Name-calling, cursing, pushing, shoving, grabbing and worse. You can’t believe it got that far, but it did, and you don’t recognize yourself.
Sounds like a rage attack. Anger plus panic til you reach a tipping point, and you are out of control. It feels like the other person is hurting you from the inside out and not the outside in.
Fertile Ground for Anger: Anxiety and Depression
Once you are in a full-on rage attack, any plea to “control” yourself is useless because the part of you that’s in charge has left the building. You have a better chance of modulating this behavior if you can catch it and recognize it as it builds. Think about the day it happened and even the day before. Go through it with a fine tooth comb. Were you tired? Were you sick? Were you worried about something? Has something big changed in the past year? Job? Partner? Baby? Apartment? Is it possible you are depressed? Nothing sets up a rage attack better than a day of self-loathing. Do you suffer with chronic worry and obsessive thoughts? That fried feeling is fertilizer for rage.
If you can, sit down. In fact, relax onto the couch or the floor.

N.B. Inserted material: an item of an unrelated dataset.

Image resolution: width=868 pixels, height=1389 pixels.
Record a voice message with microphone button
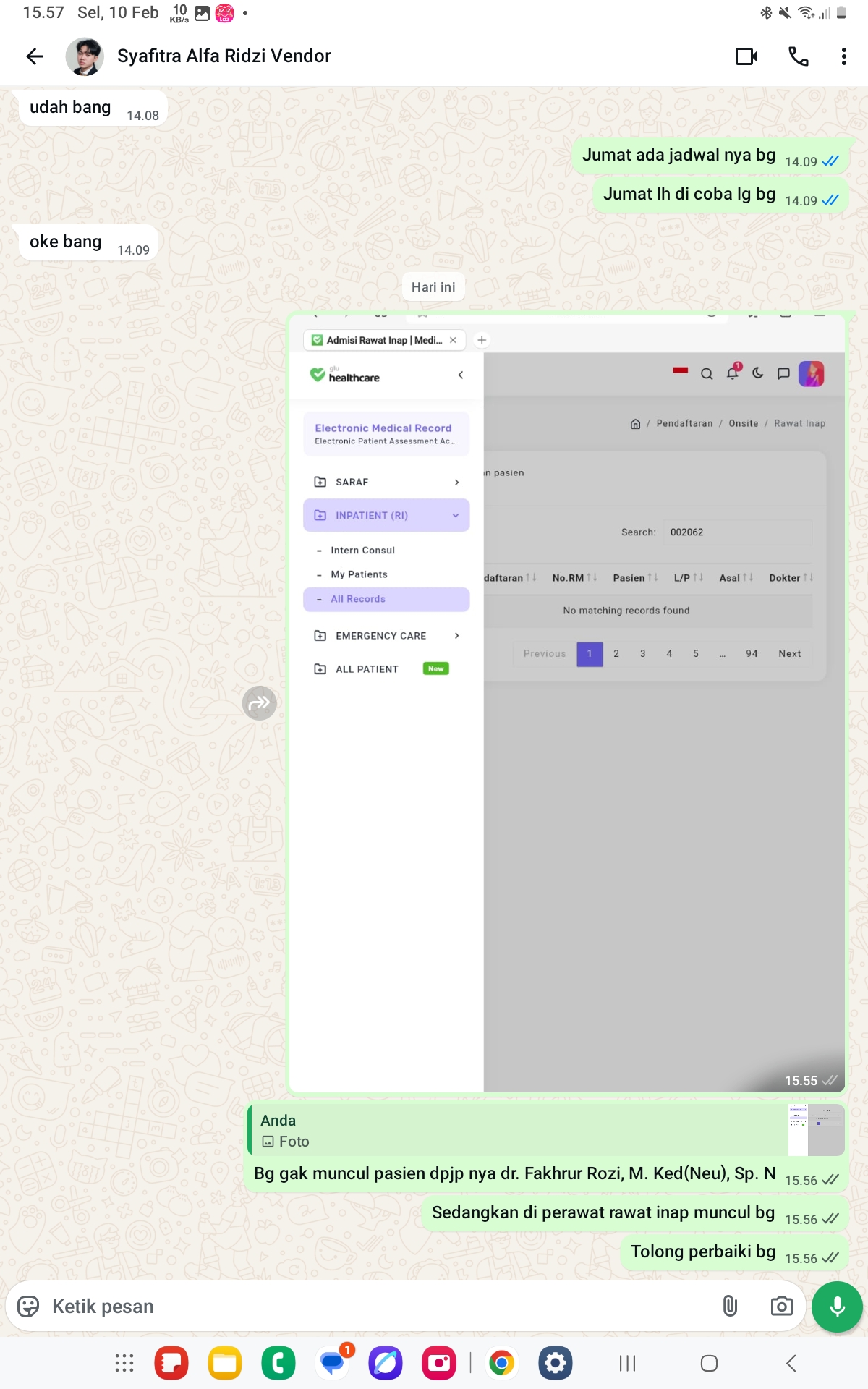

Soft muscles will short-circuit an on-coming attack. Take a deep breath. You can be really really angry and do nothing. I’m going to state that again: You can be really really angry and do nothing.
So Good, So Bad
One thing I see over and over in my office is a person trying very hard to be good. This person tries so hard to be good, they are tied in knots inside. Your saintlike tendencies will dissolve into the devil’s work if you push yourself beyond human limits. But it’s likely you don’t even know you are pushing yourself too hard until you flash over into anger. It may be that you are modelling yourself after a patient parent. (I know about this, I had a mother who was a saint.)
Sometimes it’s the opposite. You came from a family that yells. Having tasted impatience and irritability in your young life, you want to protect others from the hurts you suffered. Don’t get me wrong, I like goodness. But when does it go beyond the possible? You are a human being with limits on your energies. Are you asking too much of yourself? If, for example, you spend all day in a work environment where you constantly deal with slights, crazy deadlines and interruptions, you will be frazzled when you get home. And anyone who cares for young children may make it to 4:30 p.m., but after that your mood is toast.
It may help to count to ten, but rage is such that you may calm down momentarily and be right back in the red zone in an instant. Better you should exit the scene if you can. Take a walk, longer rather than shorter. If you are fighting with an adult, ask them if they are willing to pause the fight. And partners, spouses, friends, I’m begging you to give the raging person space. I know I’m asking for something that’s well nigh impossible. You want to be understood, you want to win, you need to make your point. It feels like life or death. It isn’t, but it feels that way.